In case it wasn’t painfully obvious, Ryan and I don’t usually take the easy route. Scratch that. Ryan typically goes for the more difficult (read: cheaper) way, and he drags me along for the ride. I’d be perfectly content making things easier.
The newest difficult project in Woodward land – this corn crib/barn.
Normal people build a new barn when they buy land. Not the Woodwards.
The Woodwards (read: Ryan) find a cool old corn crib in rural Iowa and then disassemble it, piece by piece. To then transport to our property and reassemble it, piece by piece.
I kid about this, but it’s actually going to be really cool. The barn was on the property of a friend’s parents. It was in the way and they wanted it gone. Insert my husband. Who lives for things that are old and cheap. (Although this does not apply to his wife. I’m neither old nor cheap. Thank you very much.)
Since we didn’t have anything else going on the week after Henry was born (insert sarcasm), Ryan started tearing down the barn. Bit by bit. (In case you were wondering, I have not helped at all. I just had a baby and needed to work full-time keeping him alive, for goodness sakes.)
He’s been disassembling everything as carefully as possible so that most of it could be rebuilt on our property. We’ll pour a concrete slab. The beams and frame will be reused. The metal roof and barn siding will be flipped over (so they will look like brand new). Etcetra. Etcetra.

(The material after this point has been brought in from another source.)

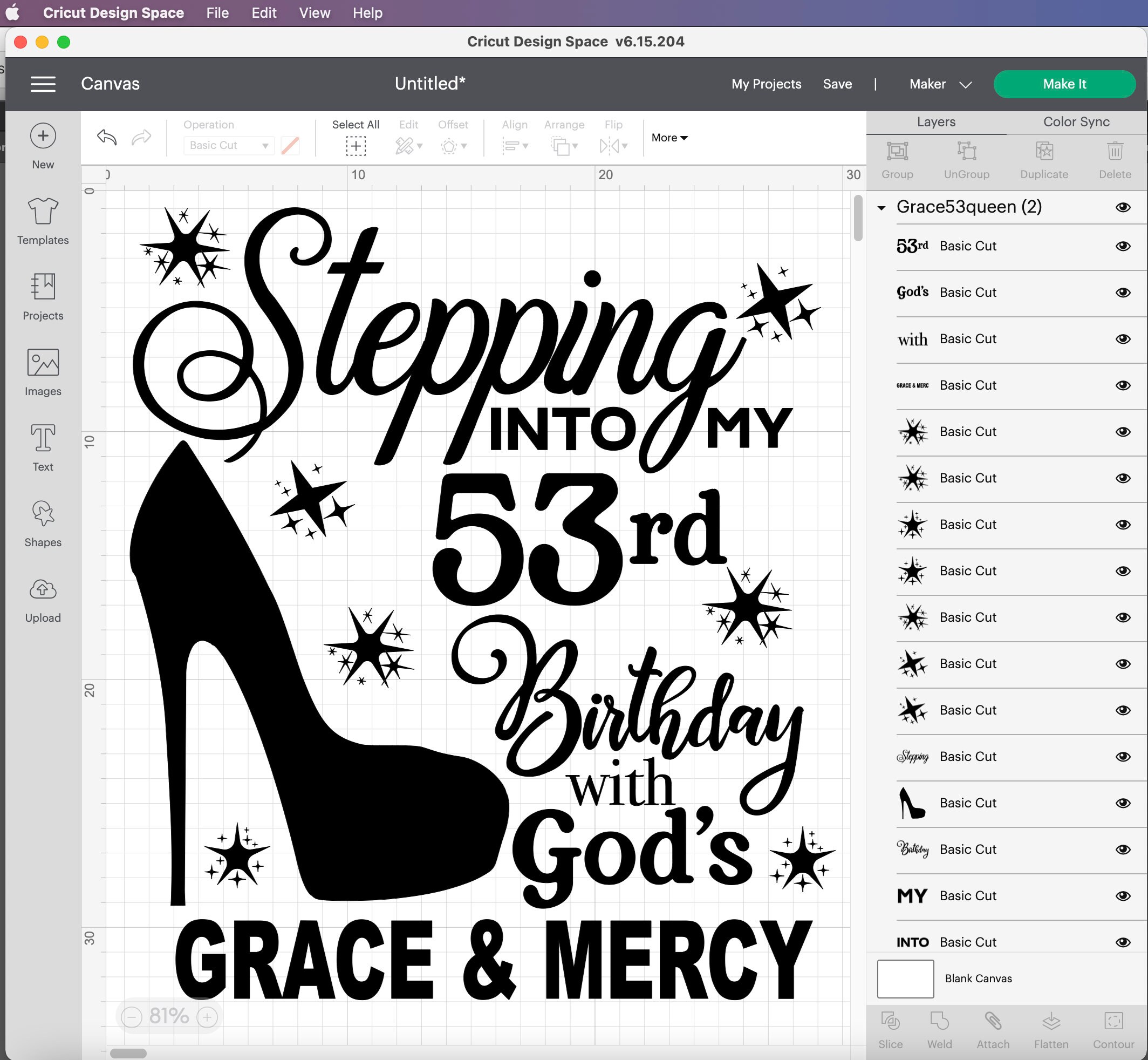
Task: Open the Images browser
Action: click(x=43, y=372)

And some of the boards do not need to be reused. Which means that they will turn into A CHICKEN COOP! AND A PLAY HOUSE! Hooray!
And the boards inside the barn tell a pretty neat story. The original farmer who built it used the boards to track his acreage. Like on July 14, 1954, when he combined the fields.
Or on July 11 and 12, 1949, when he took some loads to the east bin. Whatever that means?
There is a lot of history in this corn crib. And it’s pretty cool that it will get new life at our property. We’re not sure if this will end up turning into a garage or just stay a barn. Regardless, it will give our land a much-needed dose of country history. And some added storage. (It even has an upstairs.)
Henry approves. I think he’ll have a lot of cool memories in this barn.
And Ryan has already been approached by two other farmers to take down two other barns. Which, of course, he’s seriously considering. (Remember: cheap and old.) But I can’t complain about the difficult route too much. Because I’m dreaming of some original barn beams and boards being reused in our next house.
To the road (and barns) less traveled!